### Task input:

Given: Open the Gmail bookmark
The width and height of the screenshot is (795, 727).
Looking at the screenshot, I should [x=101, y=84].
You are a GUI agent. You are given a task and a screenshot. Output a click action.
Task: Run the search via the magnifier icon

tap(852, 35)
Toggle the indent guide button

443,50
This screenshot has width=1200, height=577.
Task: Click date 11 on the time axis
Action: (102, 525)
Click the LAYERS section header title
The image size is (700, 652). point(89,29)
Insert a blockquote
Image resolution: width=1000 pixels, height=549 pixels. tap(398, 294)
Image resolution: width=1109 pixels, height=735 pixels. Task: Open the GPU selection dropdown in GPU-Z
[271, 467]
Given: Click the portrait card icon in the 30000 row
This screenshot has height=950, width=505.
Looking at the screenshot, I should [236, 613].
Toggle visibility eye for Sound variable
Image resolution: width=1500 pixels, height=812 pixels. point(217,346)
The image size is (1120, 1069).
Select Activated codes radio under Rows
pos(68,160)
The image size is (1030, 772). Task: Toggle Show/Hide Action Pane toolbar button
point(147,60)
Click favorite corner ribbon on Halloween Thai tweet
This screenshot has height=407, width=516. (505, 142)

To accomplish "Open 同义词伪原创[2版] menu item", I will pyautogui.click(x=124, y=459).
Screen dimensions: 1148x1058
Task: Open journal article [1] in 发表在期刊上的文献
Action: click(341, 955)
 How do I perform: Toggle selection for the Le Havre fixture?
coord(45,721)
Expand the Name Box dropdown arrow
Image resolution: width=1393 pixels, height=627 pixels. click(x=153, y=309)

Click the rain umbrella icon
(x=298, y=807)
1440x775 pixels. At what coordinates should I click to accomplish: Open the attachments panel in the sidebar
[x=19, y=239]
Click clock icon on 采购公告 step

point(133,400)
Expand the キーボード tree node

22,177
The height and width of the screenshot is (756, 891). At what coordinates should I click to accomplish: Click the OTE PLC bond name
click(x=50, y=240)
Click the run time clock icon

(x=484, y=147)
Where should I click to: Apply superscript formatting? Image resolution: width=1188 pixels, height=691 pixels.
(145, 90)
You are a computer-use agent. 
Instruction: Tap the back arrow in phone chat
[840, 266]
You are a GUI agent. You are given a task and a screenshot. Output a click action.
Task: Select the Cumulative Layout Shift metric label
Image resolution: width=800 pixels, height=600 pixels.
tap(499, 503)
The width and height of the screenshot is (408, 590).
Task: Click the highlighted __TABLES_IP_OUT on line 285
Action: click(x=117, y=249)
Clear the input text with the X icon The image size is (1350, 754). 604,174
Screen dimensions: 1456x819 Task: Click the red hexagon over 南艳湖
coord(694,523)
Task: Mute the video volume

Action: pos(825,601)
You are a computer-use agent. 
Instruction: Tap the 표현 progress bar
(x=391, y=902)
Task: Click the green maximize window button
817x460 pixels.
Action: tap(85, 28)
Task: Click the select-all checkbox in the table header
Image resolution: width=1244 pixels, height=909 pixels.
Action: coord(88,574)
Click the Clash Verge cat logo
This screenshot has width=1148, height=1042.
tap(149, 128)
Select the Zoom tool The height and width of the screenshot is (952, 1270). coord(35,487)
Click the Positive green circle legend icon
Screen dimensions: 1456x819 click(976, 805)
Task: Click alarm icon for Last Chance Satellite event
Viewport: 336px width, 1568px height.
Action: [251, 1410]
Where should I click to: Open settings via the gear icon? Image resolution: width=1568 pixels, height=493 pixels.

### Task statement:
Starting at the first line above and ending at the line containing "point(147,60)", rewrite those lines as a numbered list and omit any blank lines.

### Solution below:
1. Given: Open the Gmail bookmark
2. The width and height of the screenshot is (795, 727).
3. Looking at the screenshot, I should [x=101, y=84].
4. You are a GUI agent. You are given a task and a screenshot. Output a click action.
5. Task: Run the search via the magnifier icon
6. tap(852, 35)
7. Toggle the indent guide button
8. 443,50
9. This screenshot has width=1200, height=577.
10. Task: Click date 11 on the time axis
11. Action: (102, 525)
12. Click the LAYERS section header title
13. The image size is (700, 652). point(89,29)
14. Insert a blockquote
15. Image resolution: width=1000 pixels, height=549 pixels. tap(398, 294)
16. Image resolution: width=1109 pixels, height=735 pixels. Task: Open the GPU selection dropdown in GPU-Z
17. [271, 467]
18. Given: Click the portrait card icon in the 30000 row
19. This screenshot has height=950, width=505.
20. Looking at the screenshot, I should [236, 613].
21. Toggle visibility eye for Sound variable
22. Image resolution: width=1500 pixels, height=812 pixels. point(217,346)
23. The image size is (1120, 1069).
24. Select Activated codes radio under Rows
25. pos(68,160)
26. The image size is (1030, 772). Task: Toggle Show/Hide Action Pane toolbar button
27. point(147,60)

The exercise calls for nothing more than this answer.